In [1]:
#!pipenv install blackcellmagic --dev
#!pipenv install seaborn

In [2]:
%load_ext blackcellmagic

In [3]:
import pandas
df = pandas.read_csv("train.csv")

In [4]:
import seaborn
import matplotlib.pyplot as plt
import numpy as np
import re
from scipy.stats import shapiro
from sklearn.utils.multiclass import unique_labels
from sklearn.preprocessing import Imputer

In [24]:
class CrawtoML:
    """
    """

    def __init__(self, data, target, features="infer", problem="infer",imputer='most_frequent'):
        self.data = data
        self.target = target
        if features == "infer":
            self.features = list(self.data.columns)
            self.features.remove(self.target)
        # TODO elif
        if problem in ["classification", "regression"]:
            self.problem = problem
        else:
            # TODO infer
            raise Exception("problem=infer not implemented")
        self.imputer = imputer
        self.numeric_columns = self.numerics()
        #self.categorical_features = self.categorical_features()
        self.problematic_columns = self.column_parser()
        self.nan_columns()
        self.imputation()

    def numerics(self):
        numerics = []
        for i in self.features:
            if self.data[i].dtypes in ["int64", "float64"]:
                numerics.append(i)
        self.numeric_columns = numerics
        return self.numeric_columns
    
    def nan_columns(self):
        self.nan_columns = []
        df = pandas.DataFrame(self.data.isna().sum())
        for i in self.features:
            if df.loc[i][0] > 0:
                self.nan_columns.append(i)
                self.features.remove(i)
        
    
    def imputation(self):
        #http://www.stat.columbia.edu/~gelman/arm/missing.pandasf
        #http://www.feat.engineering/imputation-methods.html#fnref74
        self.imputed_columns = []
        if self.imputer in ['mean','median', 'most_frequent']:
            imputer = Imputer(strategy=self.imputer)
            self.imputed_columns = imputer.fit_transform(self.data[self.nan_columns])
        
            
    def categorical_features(self,threshold=10):
        categorical_features = []
        for i in self.features:
            if len(unique_labels(self.data[i])) < threshold:
                categorical_features.append(i)
        return categorical_features

    def other_types(self):
        others = [i for i in self.features if i not in self.numeric_columns]
        self.other_types = others
        return self.other_types

    def __repr__(self):
        return "Target Column: %s \n \
        Feature columns: %s\n \
        Numeric Columns: %s"(
            self.target, self.features, self.numeric_columns
        )

    def column_parser(self):
        problematic_columns = []
        for i in self.features:
            if "Id" in i:
                problematic_columns.append(i)
            elif "ID" in i:
                problematic_columns.append(i)

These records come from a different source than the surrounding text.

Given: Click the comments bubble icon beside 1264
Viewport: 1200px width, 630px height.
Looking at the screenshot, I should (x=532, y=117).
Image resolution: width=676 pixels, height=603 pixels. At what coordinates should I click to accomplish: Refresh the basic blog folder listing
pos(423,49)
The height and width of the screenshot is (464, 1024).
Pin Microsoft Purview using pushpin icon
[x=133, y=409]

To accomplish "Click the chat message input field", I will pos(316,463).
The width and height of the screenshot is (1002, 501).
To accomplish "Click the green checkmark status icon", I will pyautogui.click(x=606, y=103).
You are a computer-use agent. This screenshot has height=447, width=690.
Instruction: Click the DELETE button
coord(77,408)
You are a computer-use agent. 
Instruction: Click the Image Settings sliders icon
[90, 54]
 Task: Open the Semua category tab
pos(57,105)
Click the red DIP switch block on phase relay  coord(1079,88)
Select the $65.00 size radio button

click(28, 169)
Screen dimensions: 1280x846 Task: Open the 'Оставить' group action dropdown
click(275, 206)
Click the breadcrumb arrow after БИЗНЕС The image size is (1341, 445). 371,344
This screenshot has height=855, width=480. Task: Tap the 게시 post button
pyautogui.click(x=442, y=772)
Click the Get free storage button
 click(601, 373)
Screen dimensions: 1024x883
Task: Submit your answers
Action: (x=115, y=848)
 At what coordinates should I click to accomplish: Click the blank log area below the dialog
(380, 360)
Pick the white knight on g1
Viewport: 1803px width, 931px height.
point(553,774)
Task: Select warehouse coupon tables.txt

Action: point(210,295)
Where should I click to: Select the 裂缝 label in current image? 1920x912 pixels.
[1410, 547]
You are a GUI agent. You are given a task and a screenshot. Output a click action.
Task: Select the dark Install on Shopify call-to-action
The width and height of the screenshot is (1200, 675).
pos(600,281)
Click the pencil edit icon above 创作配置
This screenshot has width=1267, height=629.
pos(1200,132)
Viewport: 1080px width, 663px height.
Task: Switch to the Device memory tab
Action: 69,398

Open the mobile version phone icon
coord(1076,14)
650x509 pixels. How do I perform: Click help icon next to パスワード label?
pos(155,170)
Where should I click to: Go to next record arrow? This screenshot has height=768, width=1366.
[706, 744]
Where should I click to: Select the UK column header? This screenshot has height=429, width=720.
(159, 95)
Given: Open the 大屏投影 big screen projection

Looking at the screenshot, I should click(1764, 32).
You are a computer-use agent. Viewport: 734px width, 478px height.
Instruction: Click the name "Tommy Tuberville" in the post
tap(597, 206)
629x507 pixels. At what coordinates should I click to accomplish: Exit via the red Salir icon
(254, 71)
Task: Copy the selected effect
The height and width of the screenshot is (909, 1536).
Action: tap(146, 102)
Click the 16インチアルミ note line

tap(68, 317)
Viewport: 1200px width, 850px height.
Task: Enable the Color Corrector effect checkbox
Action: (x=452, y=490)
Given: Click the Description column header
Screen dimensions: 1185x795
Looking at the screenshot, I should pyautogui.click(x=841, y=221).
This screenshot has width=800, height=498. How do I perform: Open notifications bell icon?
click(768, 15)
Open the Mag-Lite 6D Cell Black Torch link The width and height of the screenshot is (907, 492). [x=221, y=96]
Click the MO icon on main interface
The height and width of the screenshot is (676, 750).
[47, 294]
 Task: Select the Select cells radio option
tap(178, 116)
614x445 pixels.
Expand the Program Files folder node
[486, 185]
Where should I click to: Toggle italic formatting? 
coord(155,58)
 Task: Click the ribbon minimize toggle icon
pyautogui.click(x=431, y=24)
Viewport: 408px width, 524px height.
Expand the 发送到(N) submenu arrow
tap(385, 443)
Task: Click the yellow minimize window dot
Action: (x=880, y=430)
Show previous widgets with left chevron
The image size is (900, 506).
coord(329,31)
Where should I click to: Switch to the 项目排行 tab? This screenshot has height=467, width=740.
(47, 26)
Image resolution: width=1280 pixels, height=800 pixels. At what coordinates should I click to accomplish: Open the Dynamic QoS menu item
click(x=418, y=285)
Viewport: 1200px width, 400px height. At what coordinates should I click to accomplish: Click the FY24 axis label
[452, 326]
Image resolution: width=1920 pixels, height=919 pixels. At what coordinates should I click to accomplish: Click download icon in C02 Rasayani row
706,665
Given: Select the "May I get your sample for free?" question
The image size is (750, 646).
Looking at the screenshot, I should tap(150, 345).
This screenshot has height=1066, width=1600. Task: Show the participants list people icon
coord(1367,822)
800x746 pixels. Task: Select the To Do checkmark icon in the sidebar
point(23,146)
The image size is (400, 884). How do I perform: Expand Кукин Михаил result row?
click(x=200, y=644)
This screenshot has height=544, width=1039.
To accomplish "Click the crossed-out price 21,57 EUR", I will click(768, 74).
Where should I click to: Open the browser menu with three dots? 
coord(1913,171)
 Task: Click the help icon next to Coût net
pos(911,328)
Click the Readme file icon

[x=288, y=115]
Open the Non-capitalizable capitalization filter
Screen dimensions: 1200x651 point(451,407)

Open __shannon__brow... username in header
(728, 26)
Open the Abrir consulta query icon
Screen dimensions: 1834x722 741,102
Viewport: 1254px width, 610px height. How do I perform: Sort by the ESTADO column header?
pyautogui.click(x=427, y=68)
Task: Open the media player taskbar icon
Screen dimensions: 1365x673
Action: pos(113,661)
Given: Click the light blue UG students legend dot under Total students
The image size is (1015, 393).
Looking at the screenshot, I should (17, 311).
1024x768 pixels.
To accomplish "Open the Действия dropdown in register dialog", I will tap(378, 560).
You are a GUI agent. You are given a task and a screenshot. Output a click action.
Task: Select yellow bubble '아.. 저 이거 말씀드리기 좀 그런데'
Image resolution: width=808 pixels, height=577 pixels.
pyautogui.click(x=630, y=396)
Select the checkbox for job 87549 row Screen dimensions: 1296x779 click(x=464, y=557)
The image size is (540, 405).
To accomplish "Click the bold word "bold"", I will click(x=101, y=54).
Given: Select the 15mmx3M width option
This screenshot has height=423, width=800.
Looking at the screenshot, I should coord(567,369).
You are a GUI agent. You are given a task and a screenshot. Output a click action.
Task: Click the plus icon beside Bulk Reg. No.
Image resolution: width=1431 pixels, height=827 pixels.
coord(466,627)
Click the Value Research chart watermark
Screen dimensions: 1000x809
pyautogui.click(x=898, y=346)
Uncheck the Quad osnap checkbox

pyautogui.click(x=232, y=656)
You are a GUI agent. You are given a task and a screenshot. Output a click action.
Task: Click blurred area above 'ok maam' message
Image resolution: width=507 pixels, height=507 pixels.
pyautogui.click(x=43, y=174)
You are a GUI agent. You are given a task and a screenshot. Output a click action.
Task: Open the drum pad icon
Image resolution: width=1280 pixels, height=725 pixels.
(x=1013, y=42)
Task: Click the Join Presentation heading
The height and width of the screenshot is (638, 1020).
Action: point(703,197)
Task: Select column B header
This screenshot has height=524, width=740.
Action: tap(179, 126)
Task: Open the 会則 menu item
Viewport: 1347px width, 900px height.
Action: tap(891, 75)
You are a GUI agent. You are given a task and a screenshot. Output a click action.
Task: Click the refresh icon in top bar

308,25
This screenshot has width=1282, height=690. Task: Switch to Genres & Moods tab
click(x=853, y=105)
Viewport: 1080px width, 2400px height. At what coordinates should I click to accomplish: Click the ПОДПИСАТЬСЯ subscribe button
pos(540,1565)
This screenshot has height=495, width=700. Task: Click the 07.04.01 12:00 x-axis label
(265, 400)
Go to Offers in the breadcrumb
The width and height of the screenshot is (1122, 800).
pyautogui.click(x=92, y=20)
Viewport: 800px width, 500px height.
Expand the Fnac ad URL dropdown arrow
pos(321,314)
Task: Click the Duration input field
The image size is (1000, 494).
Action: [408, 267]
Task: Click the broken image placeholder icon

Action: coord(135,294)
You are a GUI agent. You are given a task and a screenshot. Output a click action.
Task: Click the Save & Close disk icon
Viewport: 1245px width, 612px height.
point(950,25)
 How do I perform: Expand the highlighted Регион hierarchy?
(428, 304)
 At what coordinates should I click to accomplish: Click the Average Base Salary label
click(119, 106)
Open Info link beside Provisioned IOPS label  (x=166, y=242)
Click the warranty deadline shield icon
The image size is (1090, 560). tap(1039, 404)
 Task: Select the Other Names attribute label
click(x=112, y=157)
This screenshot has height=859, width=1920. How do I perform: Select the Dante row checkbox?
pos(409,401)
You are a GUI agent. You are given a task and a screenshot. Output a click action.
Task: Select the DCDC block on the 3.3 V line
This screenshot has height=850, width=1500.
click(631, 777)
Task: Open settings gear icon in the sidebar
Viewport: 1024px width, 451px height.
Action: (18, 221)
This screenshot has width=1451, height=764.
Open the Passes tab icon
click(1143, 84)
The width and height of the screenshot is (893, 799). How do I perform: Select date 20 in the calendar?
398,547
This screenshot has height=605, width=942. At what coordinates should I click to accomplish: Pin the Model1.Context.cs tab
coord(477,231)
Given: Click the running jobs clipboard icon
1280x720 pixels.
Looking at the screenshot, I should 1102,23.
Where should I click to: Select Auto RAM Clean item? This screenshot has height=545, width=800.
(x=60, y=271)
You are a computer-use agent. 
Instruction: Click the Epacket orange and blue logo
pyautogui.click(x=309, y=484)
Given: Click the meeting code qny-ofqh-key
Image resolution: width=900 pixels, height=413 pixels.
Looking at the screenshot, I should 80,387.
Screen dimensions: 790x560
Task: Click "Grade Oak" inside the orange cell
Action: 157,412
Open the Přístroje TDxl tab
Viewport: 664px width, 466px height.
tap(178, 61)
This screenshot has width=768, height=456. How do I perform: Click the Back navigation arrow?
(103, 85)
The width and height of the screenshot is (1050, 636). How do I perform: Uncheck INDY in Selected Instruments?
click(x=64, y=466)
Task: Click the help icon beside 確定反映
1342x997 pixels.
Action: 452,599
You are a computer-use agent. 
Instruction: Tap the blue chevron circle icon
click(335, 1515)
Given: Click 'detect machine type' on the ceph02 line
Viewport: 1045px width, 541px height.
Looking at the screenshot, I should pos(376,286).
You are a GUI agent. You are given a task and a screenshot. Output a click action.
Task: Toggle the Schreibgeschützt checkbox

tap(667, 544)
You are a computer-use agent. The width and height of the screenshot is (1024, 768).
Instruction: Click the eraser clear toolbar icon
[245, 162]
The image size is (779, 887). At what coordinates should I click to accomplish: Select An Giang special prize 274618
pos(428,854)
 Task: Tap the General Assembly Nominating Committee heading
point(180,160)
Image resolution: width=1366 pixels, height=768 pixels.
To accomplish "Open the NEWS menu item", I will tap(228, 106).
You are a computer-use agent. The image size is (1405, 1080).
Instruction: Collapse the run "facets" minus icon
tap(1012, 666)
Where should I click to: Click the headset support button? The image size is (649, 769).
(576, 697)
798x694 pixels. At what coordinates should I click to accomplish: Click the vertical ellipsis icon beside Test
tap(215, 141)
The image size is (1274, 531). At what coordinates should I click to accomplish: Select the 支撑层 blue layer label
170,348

    def correlation_report(self):
        seaborn.heatmap(self.data[self.numeric_columns].corr())

    def target_distribution_report(self):
        if self.problem == "regression":
            print(seaborn.distplot(self.data[self.target]))
        elif self.problem == "classification":
            print(seaborn.countplot(self.data[self.target]))

    def numeric_columns_distribution_report(self):
        self.distribution_r()
#         print(
#             seaborn.PairGrid(
#                 self.data, x_vars=self.numeric_columns, y_vars=self.target
#             ).map(seaborn.distplot)
#         )

    def distribution_r(self):
            display(pandas.DataFrame(
                [
                    self.distribution_fit(self.data, i)
                    for i in self.numeric_columns + [self.target]
                ],
                index=self.numeric_columns + [self.target],
            ))

    def distribution_fit(self, data, numeric_column):
        """
        x is a column_name
        """
        shapiro_values = shapiro(data[numeric_column])
        test_indication = True if shapiro_values[1] > 0.05 else False

        distribution_types = ["norm", "expon", "logistic", "gumbel"]
        # anderson_values = anderson(automl.data[numeric_column], dist=i)

        return {
            "Shapiro-Wilks_Test_Statistic": shapiro_values[0],
            "Shapiro-Wilks_p_Value": shapiro_values[1],
            "Normal distribution ?": test_indication
            # "Anderson_Darling_Test_Statistic_Normal": anderson_values[0][0],
        }
    def nan_report(self):
        display(pandas.DataFrame(round((self.data.isna().sum()/self.data.shape[0])*100,2),columns=["Percent of data encoded NAN"]))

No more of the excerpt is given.